● **Deskripsi Latihan**
Sebutkan dasar yang, menurut dokumen tentang hak-hak manusia, menjadikan diskriminasi etnis sebagai pedoman yang kokoh.

● **Dokumen**
▬▬▬
Sebagian bertanya: Pembahasan ini berhubungan erat dengan pembahasan “Hubungan pandangan dunia dan ideologi” dan dengan kata lain “Hubungan keberadaan-keberadaan dan keharusan-keharusan.” Yaitu apakah “Keharusan-keharusan” (Ketentuan –ketentuan yang berbentuk komposisi) timbul dari realitas-realitas dan berdasarkan atas realitas-realitas? Ini adalah persoalan dasar dimana Marhum Allamah Thabâthabâi dan Marhum Syahid Muthahari dan sebagian yang lain juga mempunyai kajian-kajian dalam bidang ini. Sebagian para ahli tidak menerima dasar ini.

“Keharusan-keharusan” berdasar pada “Keberadaan-keberadaan.” Misalnya manusia memiliki potensi atau kebutuhan yang harus diterima dan penuhi. Kami juga telah katakan disini bahwa hak-hak dan persoalan-persoalan syariat menjawab kebutuhan-kebutuhan dan kondisi-kondisi penciptaan manusia yang tidak bisa ditentang. Namun perlu diperhatikan bahwa tidak bisa setiap “Keharusan” disimpulkan dari setiap “Keberadaan.” Misalnya andaikan apabila diketahui bahwa etnis tertentu dari sisi sebagian kondisi dan kemampuan lebih utama dari etnis yang lain. Dari sini bisa disimpulkan bahwa masing-masing harus mengembangkan sisi potensinya sendiri dan “Hak-hak Perolehan” mereka juga harus diatur berdasarkan neraca kesuksesan dan efisien.

Namun dari perbedaan ini, tidak bisa disimpulkan diskriminasi etnis, karena diskriminasi etnis merupakan pedoman yang kokoh berdasarkan perbedaan substansi (dzat) etnis-etnis. Apabila kita berasumsi bahwa etnis-etnis yang bermacam-macam saling berbeda dalam esensi kemanusiaan, maka kita harus berasumsi bahwa hak-hak dan keistimewaan-keistimewaan alami mereka satu sama lain juga berbeda, namun disaat semua sama dari sudut pandang kemanusiaan, maka hak-hak alami mereka juga satu sama lain sungguh sama. Semua memperoleh hak kebebasan, memilih, belajar, keikutsertaan politik, kesehatan dan lainnnya. Dan harus secara utuh menggunakan potensi-potensi dan hak-hak yang merupakan hak setiap manusia. Maka jika setelah penggunaan yang sama ini mereka memperoleh hasil-hasil yang berbeda-beda, maka setiap orang harus berada pada posisinya yang layak dan berperan sesuai dengan kemampuan-kemampuan mereka di masyarakat.

Sebagian bertanya: Dari sudut pandang hak-hak alami diantara semua manusia adalah sama. Dan perbedaan-perbedaan individu atau etnis dan semacamnya sama sekali tidak mempengaruhi dalam sisi ini. Namun “Hak-hak Perolehan” karena bergantung pada potensi-potensi, usaha-usaha dan kondisi para individu, maka tentunya tidak akan sama. Sekarang dalam persoalan ini tidak ada ikatan persamaan, apakah ada prinsip tertentu yang bisa dijadikan dasar dan standar hak-hak perolehan? Dalam menjawab harus dikatakan bahwa standarnya adalah aktualisasi potensi-pontensi itu sendiri.
▬▬▬
● **Data**
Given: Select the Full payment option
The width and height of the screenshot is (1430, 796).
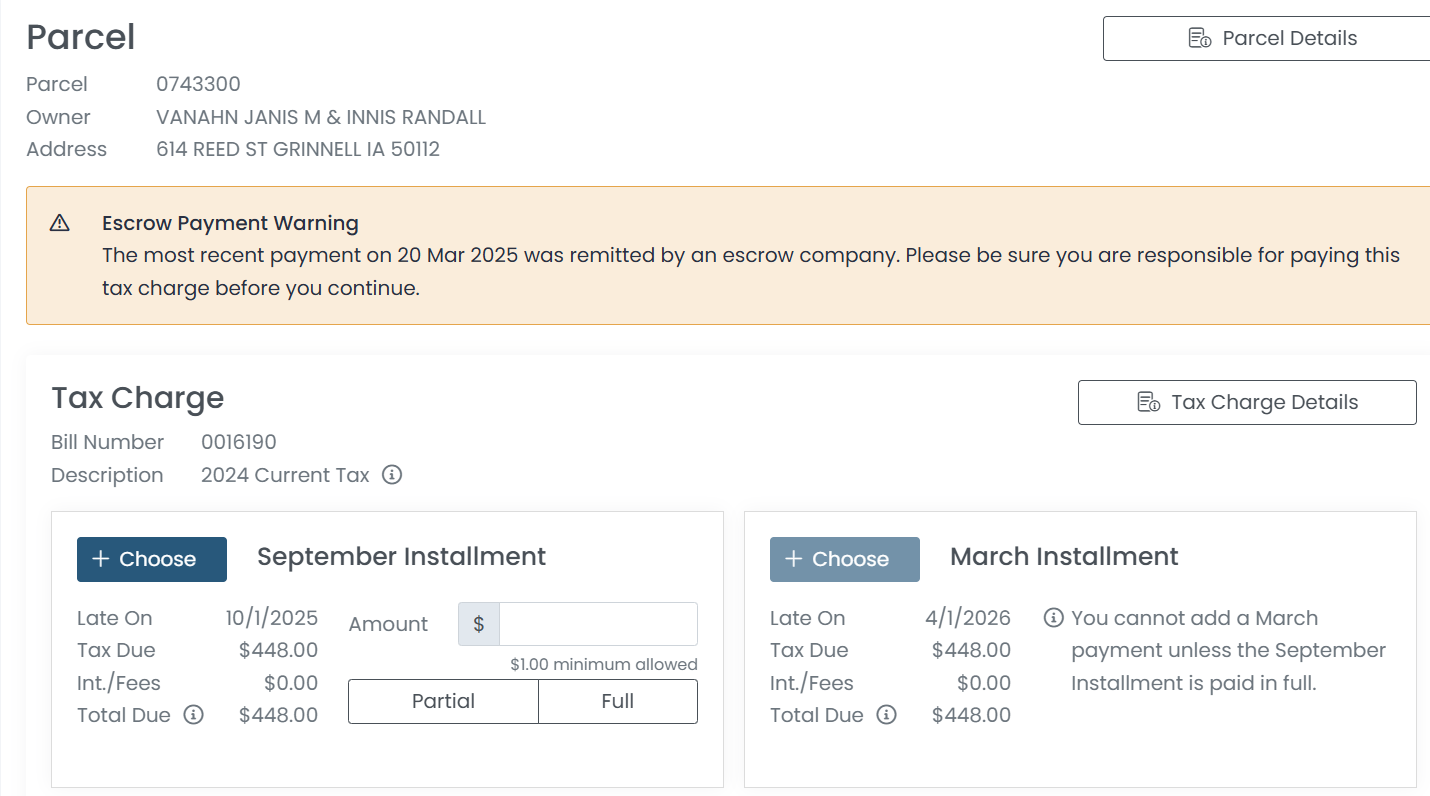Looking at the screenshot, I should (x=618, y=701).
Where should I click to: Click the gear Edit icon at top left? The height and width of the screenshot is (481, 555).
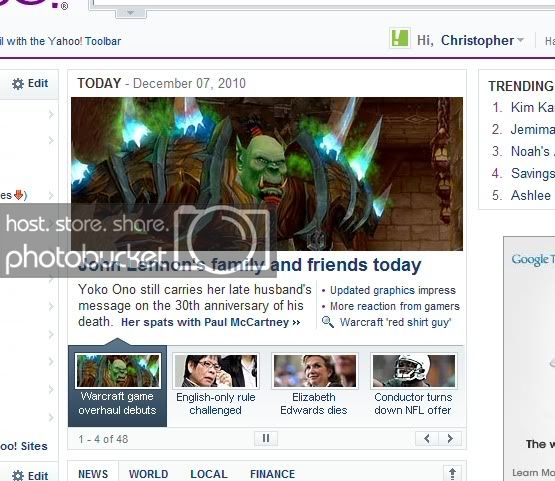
▬▬▬
● **Jawaban Latihan**
Perbedaan substansi (dzat) etnis-etnis.